◆ What this task involves ◆
Read through the entries below and return each line with the word "width".

* * * * * * *

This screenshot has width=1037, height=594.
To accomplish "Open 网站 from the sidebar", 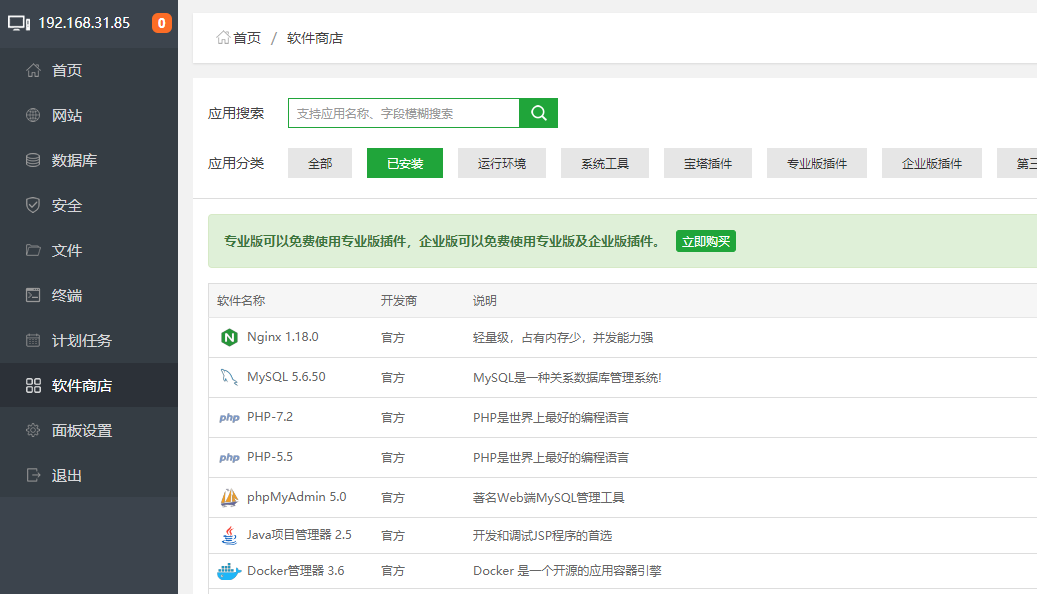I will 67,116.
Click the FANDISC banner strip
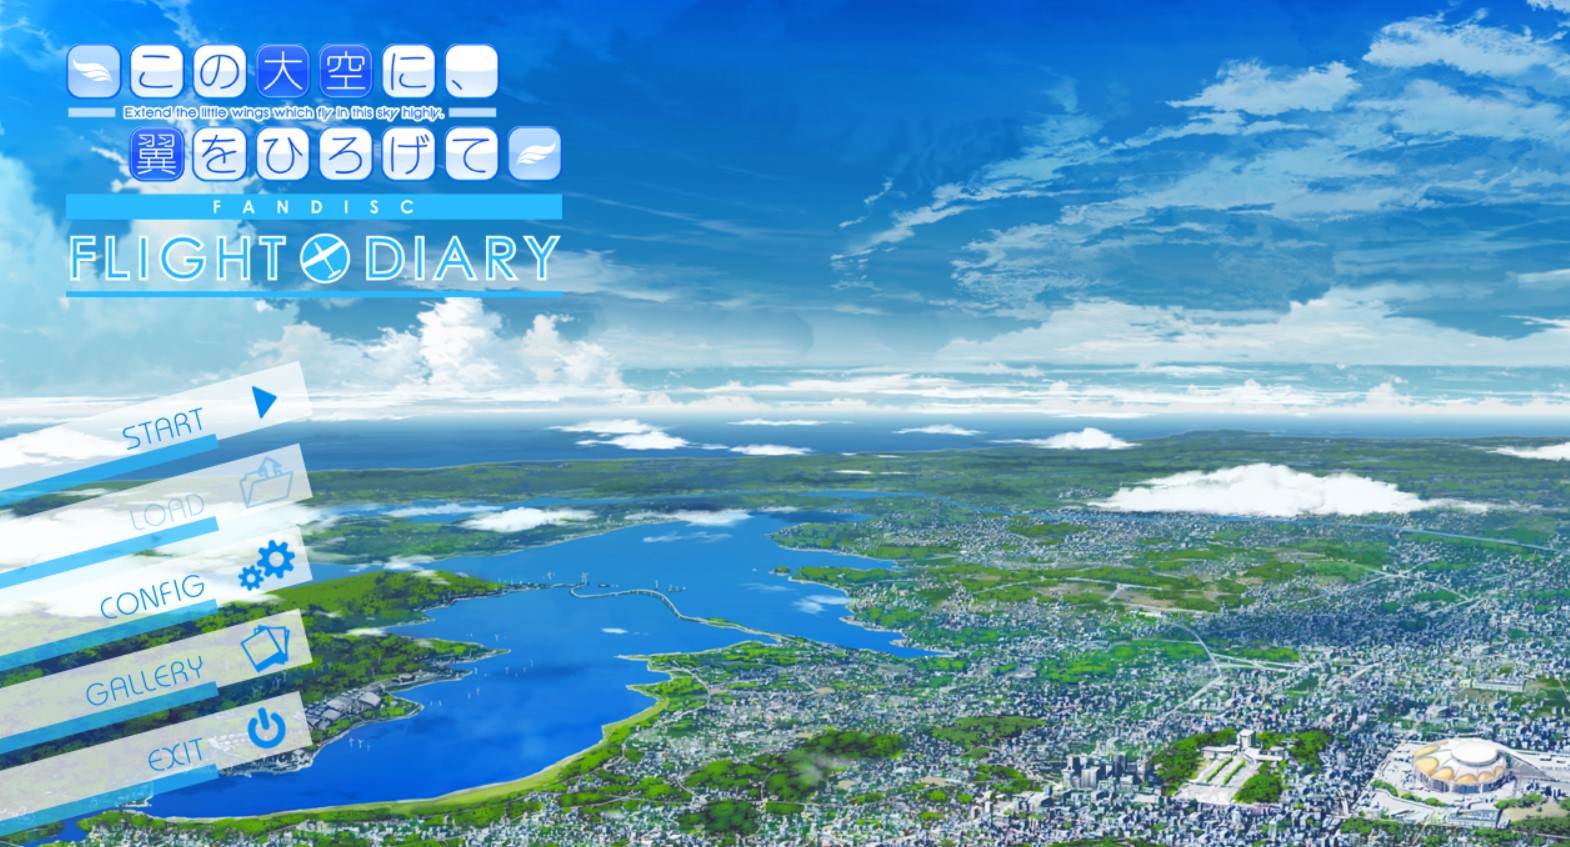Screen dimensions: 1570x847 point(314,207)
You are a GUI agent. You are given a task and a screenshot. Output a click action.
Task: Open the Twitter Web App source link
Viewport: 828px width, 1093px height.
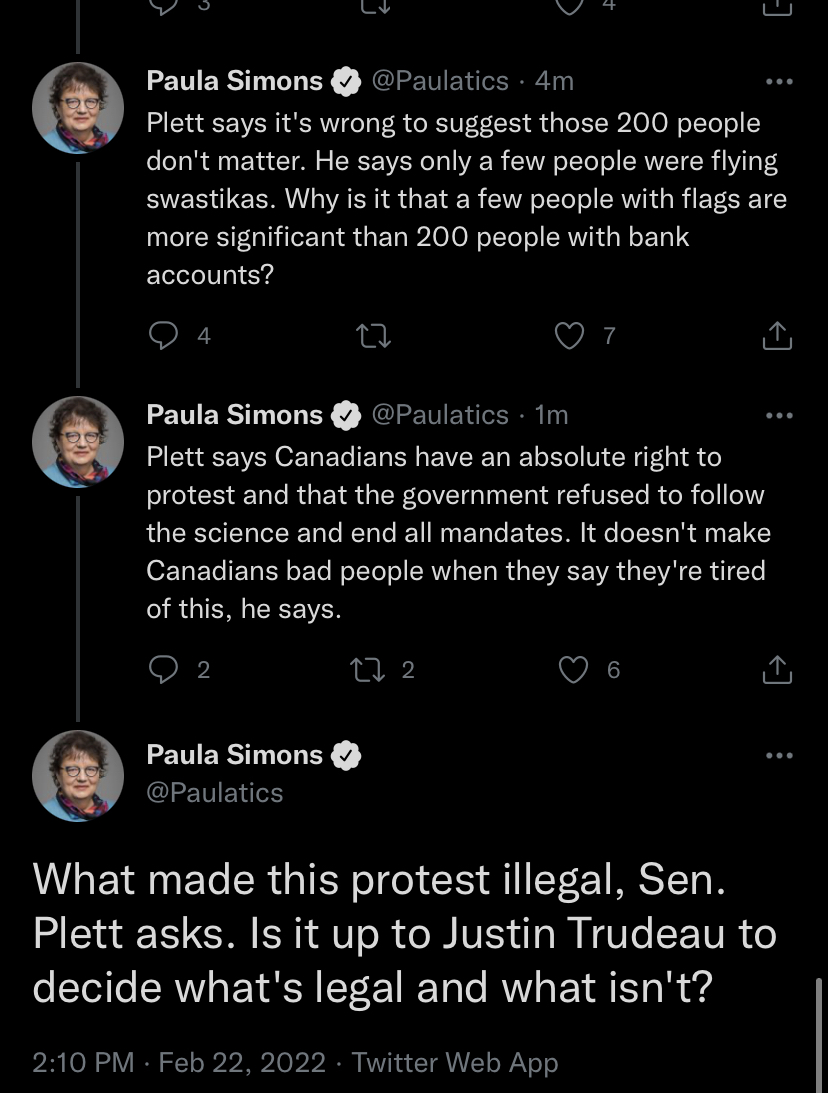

* * * * * * *

◆ Exercise answer ◆
This screenshot has width=1037, height=594.
Viewport: 828px width, 1093px height.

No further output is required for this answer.